Chant de Tziganes à Cannes Classics

Photo du film Skupljači Perja (J'ai même rencontré des Tziganes heureux) © DR

Présidente de l’Association de Sauvegarde des œuvres d’Aleksandar Petrovic, Radmila Petrovic Cvoric, la sœur du réalisateur yougoslave disparu il y a plus de vingt ans évoque Skupljači perja (J’ai même rencontré des Tziganes heureux). Un long métrage présenté en copie restaurée à Cannes Classics, cinquante ans après que le film a décroché le Grand Prix du Festival de Cannes 1967.

Votre frère s’était penché sur la vie des Tziganes. Qu’a réussi à montrer le film à l’époque ?

En 1967, J’ai même rencontré des Tziganes heureux était le premier film à montrer les Roms dans leur milieu, parlant leur langue, avec des acteurs non professionnels. Ce film est à l’origine de deux décisions importantes pour les Tziganes. La chanson Djelem Djelem, chantée par Olivera Vuco, qui est une actrice serbe, pas Rom, est devenue l’hymne international de tous les Tziganes. Ensuite, en France, après une projection à la Cinémathèque de Paris devant les représentants Rom et des personnalités du gouvernement, un débat a abouti à une circulaire de 1967 qui a reconnu la nécessité de la scolarisation des enfants nomades.

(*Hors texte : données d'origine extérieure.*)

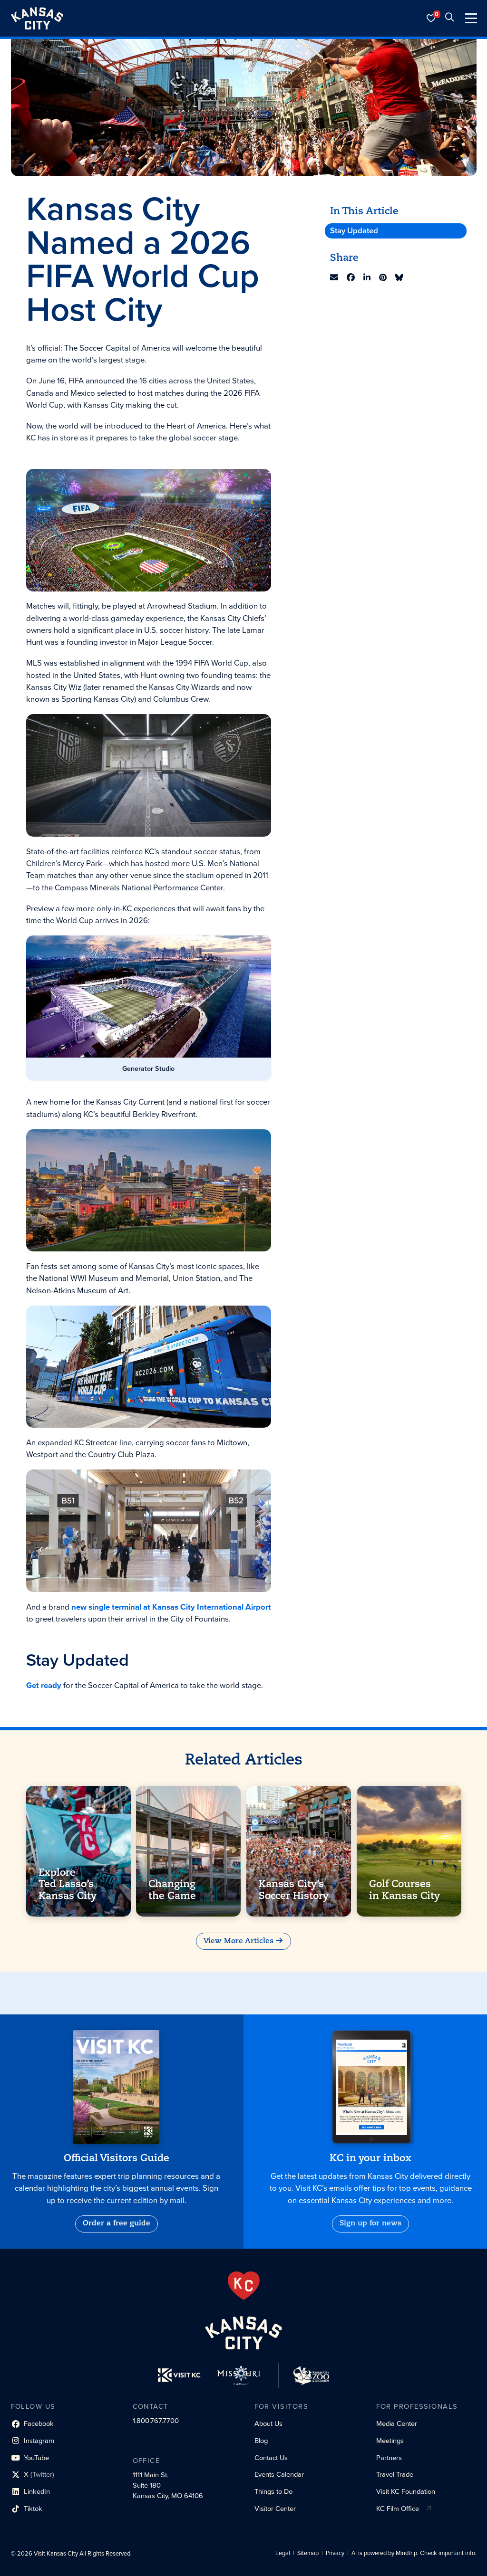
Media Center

Le film a été largement primé : à Cannes, en Yougoslavie au Festival de Pula, il a été nommé aux Oscars du meilleur film étranger en 1968, aux Golden Globes… En Yougoslavie, il a été désigné meilleur film de l’histoire du cinéma du pays. Tito, le dirigeant suprême de la Yougoslavie communiste, était ravi qu’on parle en bien de son pays à travers le succès de J’ai même rencontré les Tziganes heureux.

Avez-vous des anecdotes au sujet du film ?   

Petite anecdote racontée par mon frère :

« Suite au succès du film à Cannes et à Pula, Tito a invité la délégation de travailleurs du cinéma à sa résidence d’été, l’île Brioni. Il avait l’habitude de regarder un film presque tous les soirs, surtout des westerns américains, paradoxal pour un communiste. Il avait aussi aimé mon film. Tito nous a fait visiter son domaine, il ressemblait à un riche planteur sud-américain. J’ai alors commis une grosse gaffe. Tito semblait enjoué et détendu après quelques whiskys. J’ai alors estimé que c’était le bon moment pour lui poser la question qui me travaillait depuis longtemps : « Camarade Président, pourrait-on faire quelque chose pour nos Tziganes?» Tito a répondu : « Et comment tu imagines cela, Petrovic ? ». Un pesant silence s’en est suivi. Il a fait très froid subitement alors qu’on était en été. »

Quel type de réalisateur était Aleksandar Petrovic ? Peut-on dire qu’il «était un réalisateur engagé » ?

Les guerres, la politique et le communisme ont joué un rôle fondamental dans le travail et la carrière de mon frère. Il disait : « la vérité artistique est plus importante et profonde que la vérité politique, en tout cas c’est la plus durable ». Le traumatisme de l’occupation nazie, des bombardements de Belgrade, de l’exode ont inspiré pratiquement tous ses films. Il n’était pas le seul auteur engagé dans la Yougoslavie des années 60-70, mais il avait une sensibilité particulière, un don d’observation pour dépeindre la société telle qu’elle est qui n’était pas du goût du régime de Tito. Deux de ses films (Il pleut dans mon village et Le Maître et Marguerite) ont été interdits en Yougoslavie pendant des années et il n’a pas pu y faire de films pendant 18 ans.